Cost impact: The difference between db.r6g.large ($0.26/hr) and db.r6g.2xlarge ($0.52/hr) is $0.26/hour = $189.80/month = $2,278/year. For Multi-AZ (which doubles the cost), the drift waste is $4,556/year on a single instance. We have found clients with 3-5 manually scaled RDS instances that were never scaled back: $7,000-23,000/year in avoidable spend.
Detection:
# Compare Terraform state to actual RDS instance classes
terraform state show aws_db_instance.main | grep instance_class
aws rds describe-db-instances \
--query 'DBInstances[].[DBInstanceIdentifier,DBInstanceClass]' \
--output table
Pattern 7: Abandoned CloudWatch Log Groups (Cost: $500-5,000/year)
What happens: Terraform creates a service with CloudWatch Logs. The service is decommissioned, but the log group persists (log groups are not automatically deleted). Old logs accumulate in storage. With no retention policy set, logs grow indefinitely at $0.03/GB/month for storage.

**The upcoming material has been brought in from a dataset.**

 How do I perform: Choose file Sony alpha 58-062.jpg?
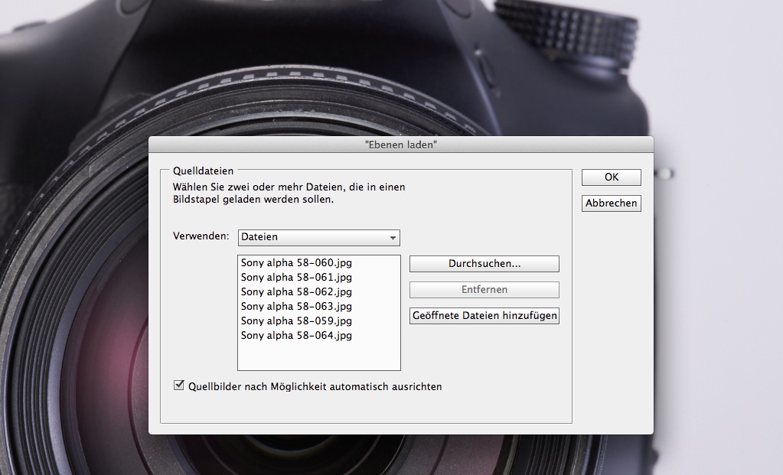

Why it compounds: A single application generating 1GB/day of logs, running for a year with no retention policy, accumulates 365GB of stored logs = $10.95/month in perpetual storage. Multiply by 10-20 abandoned services, and storage costs reach $100-200/month = $1,200-2,400/year. The insidious part: the log ingestion stopped (no new charges), but the storage bill grows every month from historical data that nobody will ever query.
Detection:
# Find log groups with no new events in 30+ days but significant stored data
aws logs describe-log-groups \
--query 'logGroups[?storedBytes > `1000000000`].[logGroupName,storedBytes,retentionInDays]' \
--output table
The 10-Minute Weekly Drift Audit
You do not need expensive tooling to catch 90% of cost drift. This workflow takes 10 minutes every Monday morning and catches the patterns above before they compound.

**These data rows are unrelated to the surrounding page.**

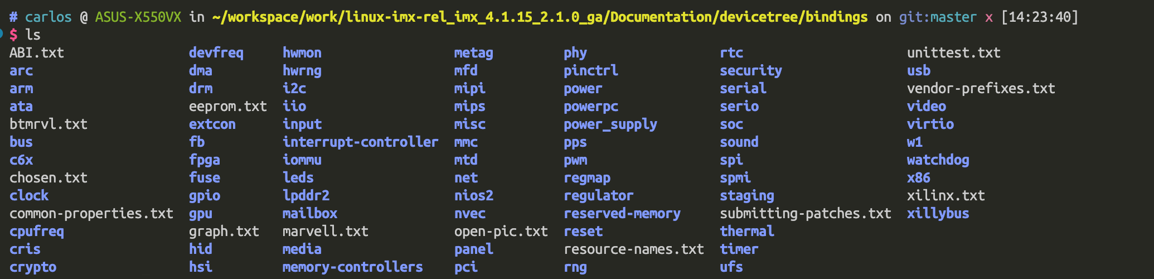
Task: Select the cpufreq directory entry
Action: pos(37,231)
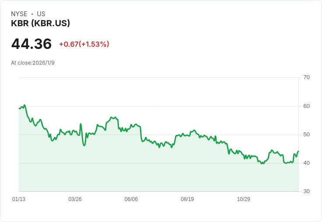The image size is (322, 222).
Task: Click the leftmost start of the green price line
Action: pyautogui.click(x=19, y=108)

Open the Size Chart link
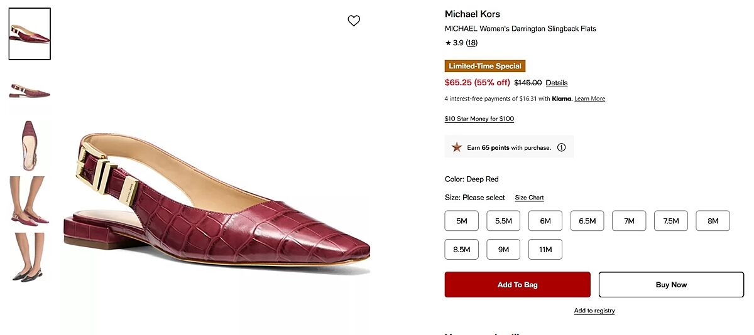coord(529,198)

Step 1: Run Terraform Plan in CI (2 minutes)
Add a scheduled terraform plan to your CI pipeline that runs every Monday at 9 AM. This catches state drift (resources that exist in Terraform but have changed).
# .github/workflows/drift-detection.yml
name: Weekly Drift Detection
on:
schedule:
- cron: "0 9 * * 1"
jobs:
drift-check:
runs-on: ubuntu-latest
steps:
- uses: actions/checkout@v4
- uses: hashicorp/setup-terraform@v3
- run: terraform init
- run: terraform plan -detailed-exitcode
continue-on-error: true
- name: Notify on drift
if: steps.plan.outcome == 'failure'
run: |
curl -X POST $SLACK_WEBHOOK \
-d '{"text":"Terraform drift detected. Run terraform plan to review."}'
Step 2: Scan for Unmanaged Resources (3 minutes)
Use a script that compares resources in your AWS account against resources in your Terraform state.
#!/bin/bash
# quick-drift-scan.sh
echo "=== Unattached EBS Volumes ==="
aws ec2 describe-volumes --filters "Name=status,Values=available" \
--query 'Volumes[].[VolumeId,Size,CreateTime]' --output table
echo "=== Unassociated Elastic IPs ==="
aws ec2 describe-addresses --query 'Addresses[?!AssociationId].[PublicIp,AllocationId]' --output table
echo "=== Running instances without terraform tag ==="
aws ec2 describe-instances \
--filters "Name=instance-state-name,Values=running" \
--query 'Reservations[].Instances[?!Tags[?Key==`ManagedBy` && Value==`terraform`]].[InstanceId,InstanceType,LaunchTime]' \
--output table
echo "=== Load Balancers with no healthy targets ==="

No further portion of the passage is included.